Lads, dads, with the referendum just days away, we need to be talking about The Eighth.
Mad, huh? A ridiculous notion. Why should the denial of rights to our fellow human be any less outrageous because of our biology? Why should our nation’s backwards disregard for its citizens’ health concern us less than they? Not a bit of it. Just because it doesn’t oppress you, it still affects you. We need to speak up. I say repeal.
It IS our place, and our obligation to speak up. Not least because there are plenty of men on the NO side who will have no such doubts about their place. Those who are happy to keep the status quo, to keep women shackled to catholic dogma. Those men will afford you no such crises of confidence; no imposter syndrome for them. They will march and campaign, finger their rosaries and spew falsehoods. They’ll tear down posters and even pretend to be nurses! They’ll keep women in ‘their place’. They will say anything to keep the church’s rictus grip on the ovaries of women. I say repeal.
Daughter, sister, mother
The phenomenon of men not getting involved in this debate is well recognised by many wiser than I. And campaigns attempting to better engage men have, I hope, had some success. However, the one line that I hesitate to use is: “imagine if it were your daughter, your sister, or your mother.” While that may spark some into making a connection with the issue, surely we must think broader than: “Jaysus, yeah! What if affects ME?!” Well it already does. The Eighth Amendment restricts the rights of ALL women in Ireland to choose for themselves. It denies more than half this island’s population bodily autonomy. You see, the easy line for me, on a parenting blog, is to say: “I’m doing it for my daughter.” But I need to do it for so many more than her. I say repeal.
It’s time
Just so you know, I have previous. It doesn’t seem so long ago, and it’s more relevant now than ever that we mention the case of Savita Halappanavar. She died because of the Eighth Amendment; the state precluded her from receiving the treatment that would have saved her life. I was in newspapers back then, a tabloid Night Editor.* And maybe on that occasion I did what journalism ought to do – ask the right questions. I wrote and championed the page one headline that day in November 2012. It decried successive governments’ failure to act on the issue. “Now will you listen?” it read, over a picture of a vigil for Savita. Well maybe at last they’re listening. So it’s time to speak; I say repeal.

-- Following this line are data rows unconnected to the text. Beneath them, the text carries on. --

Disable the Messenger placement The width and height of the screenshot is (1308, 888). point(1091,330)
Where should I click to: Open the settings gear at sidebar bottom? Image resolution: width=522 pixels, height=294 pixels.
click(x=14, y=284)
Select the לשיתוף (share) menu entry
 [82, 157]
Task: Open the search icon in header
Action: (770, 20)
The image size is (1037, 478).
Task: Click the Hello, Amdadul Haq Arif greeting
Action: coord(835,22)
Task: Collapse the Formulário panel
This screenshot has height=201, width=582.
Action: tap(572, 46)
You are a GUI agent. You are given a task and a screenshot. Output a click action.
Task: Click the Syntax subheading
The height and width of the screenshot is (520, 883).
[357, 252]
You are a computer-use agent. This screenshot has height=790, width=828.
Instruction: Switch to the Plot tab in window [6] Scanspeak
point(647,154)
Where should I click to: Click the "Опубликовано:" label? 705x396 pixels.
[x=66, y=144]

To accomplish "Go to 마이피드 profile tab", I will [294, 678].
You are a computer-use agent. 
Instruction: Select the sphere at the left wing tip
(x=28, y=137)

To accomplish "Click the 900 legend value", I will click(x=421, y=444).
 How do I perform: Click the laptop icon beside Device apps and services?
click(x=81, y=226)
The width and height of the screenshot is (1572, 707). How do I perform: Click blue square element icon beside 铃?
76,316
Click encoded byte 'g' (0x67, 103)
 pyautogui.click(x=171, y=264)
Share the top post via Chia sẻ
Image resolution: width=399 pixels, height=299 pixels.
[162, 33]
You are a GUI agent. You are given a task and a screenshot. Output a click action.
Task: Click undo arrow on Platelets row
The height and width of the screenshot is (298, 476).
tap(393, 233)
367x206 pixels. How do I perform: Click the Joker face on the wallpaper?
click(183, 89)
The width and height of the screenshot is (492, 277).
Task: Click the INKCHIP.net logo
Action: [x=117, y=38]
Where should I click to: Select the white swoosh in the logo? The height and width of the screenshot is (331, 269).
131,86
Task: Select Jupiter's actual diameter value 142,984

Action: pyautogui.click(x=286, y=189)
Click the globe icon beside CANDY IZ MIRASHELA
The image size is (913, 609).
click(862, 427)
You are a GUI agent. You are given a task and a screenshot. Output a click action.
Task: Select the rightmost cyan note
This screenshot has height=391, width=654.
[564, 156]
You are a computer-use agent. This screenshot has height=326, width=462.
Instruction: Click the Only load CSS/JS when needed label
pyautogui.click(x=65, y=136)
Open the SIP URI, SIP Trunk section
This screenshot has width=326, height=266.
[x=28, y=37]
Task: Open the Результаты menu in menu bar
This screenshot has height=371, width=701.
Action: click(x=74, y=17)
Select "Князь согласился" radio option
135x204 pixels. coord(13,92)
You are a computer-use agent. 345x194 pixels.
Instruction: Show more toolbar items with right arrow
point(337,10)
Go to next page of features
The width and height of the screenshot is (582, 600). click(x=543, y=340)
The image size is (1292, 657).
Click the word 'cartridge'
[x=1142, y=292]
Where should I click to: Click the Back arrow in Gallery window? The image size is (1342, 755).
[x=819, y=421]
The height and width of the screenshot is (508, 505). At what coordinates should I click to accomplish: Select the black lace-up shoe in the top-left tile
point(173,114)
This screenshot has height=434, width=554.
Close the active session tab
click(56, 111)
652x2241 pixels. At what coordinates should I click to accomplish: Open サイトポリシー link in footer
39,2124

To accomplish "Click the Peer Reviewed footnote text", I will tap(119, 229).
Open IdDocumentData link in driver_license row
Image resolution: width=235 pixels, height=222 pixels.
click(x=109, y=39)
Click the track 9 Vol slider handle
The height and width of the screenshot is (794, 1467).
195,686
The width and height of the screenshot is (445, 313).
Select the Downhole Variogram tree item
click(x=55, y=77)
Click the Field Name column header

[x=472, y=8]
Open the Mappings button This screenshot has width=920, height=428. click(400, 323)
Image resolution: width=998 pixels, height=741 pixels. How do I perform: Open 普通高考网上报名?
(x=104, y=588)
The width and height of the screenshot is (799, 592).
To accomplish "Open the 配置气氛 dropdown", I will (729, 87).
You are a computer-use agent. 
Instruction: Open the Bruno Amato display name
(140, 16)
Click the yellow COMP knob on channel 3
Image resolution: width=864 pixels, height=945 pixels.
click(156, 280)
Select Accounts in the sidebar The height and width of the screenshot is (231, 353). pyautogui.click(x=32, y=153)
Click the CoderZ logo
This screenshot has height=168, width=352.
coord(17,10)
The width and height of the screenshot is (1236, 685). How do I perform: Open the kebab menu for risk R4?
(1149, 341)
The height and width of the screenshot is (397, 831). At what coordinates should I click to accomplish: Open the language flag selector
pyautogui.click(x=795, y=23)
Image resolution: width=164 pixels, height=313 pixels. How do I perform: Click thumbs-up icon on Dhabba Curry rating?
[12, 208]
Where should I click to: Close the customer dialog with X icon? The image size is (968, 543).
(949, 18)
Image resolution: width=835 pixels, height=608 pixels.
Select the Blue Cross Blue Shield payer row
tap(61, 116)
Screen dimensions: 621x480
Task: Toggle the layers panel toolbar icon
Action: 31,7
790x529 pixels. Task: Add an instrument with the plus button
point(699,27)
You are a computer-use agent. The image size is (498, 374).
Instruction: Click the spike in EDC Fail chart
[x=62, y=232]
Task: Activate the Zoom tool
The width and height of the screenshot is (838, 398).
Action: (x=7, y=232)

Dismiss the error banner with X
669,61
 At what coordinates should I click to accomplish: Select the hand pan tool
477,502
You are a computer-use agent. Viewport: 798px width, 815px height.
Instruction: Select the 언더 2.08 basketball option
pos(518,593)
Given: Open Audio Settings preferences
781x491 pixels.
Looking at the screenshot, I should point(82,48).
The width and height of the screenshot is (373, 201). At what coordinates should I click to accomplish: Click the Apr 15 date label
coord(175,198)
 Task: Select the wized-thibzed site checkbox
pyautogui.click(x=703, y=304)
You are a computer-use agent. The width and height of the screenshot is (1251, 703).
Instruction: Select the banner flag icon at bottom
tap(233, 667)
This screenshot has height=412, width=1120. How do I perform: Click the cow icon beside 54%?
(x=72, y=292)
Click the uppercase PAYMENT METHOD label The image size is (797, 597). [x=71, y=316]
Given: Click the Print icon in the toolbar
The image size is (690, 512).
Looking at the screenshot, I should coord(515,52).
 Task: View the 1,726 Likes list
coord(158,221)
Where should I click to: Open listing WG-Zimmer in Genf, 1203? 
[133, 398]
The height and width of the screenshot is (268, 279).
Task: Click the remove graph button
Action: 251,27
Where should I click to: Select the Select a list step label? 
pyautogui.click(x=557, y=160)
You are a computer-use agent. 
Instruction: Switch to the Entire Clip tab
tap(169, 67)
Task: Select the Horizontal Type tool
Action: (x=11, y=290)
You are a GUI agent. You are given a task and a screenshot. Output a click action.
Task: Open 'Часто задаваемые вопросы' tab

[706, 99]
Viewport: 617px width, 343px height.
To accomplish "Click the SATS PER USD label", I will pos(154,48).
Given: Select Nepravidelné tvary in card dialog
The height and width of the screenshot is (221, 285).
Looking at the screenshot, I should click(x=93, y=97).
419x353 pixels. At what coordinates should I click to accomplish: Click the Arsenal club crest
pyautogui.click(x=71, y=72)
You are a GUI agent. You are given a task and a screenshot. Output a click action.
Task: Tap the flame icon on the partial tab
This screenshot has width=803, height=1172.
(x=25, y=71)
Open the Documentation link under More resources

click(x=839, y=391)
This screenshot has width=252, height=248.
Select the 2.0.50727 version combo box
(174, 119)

I say repeal. And I’ll also say that a failure to vote is as good as a NO vote. The onus is upon us, not just as men or as fathers, brothers, and sons, but as invested parts our nation’s present and future. We must speak up, and we must turn up too.
(P.S. Don’t bother to tell me that I’ve mixed up my constitutions, I’m just a sucker for a headline. And to be fair, guilt is an inherent part of our culture and mindset too.. thanks to guess who..)
*You can say what you like about that, I may even agree.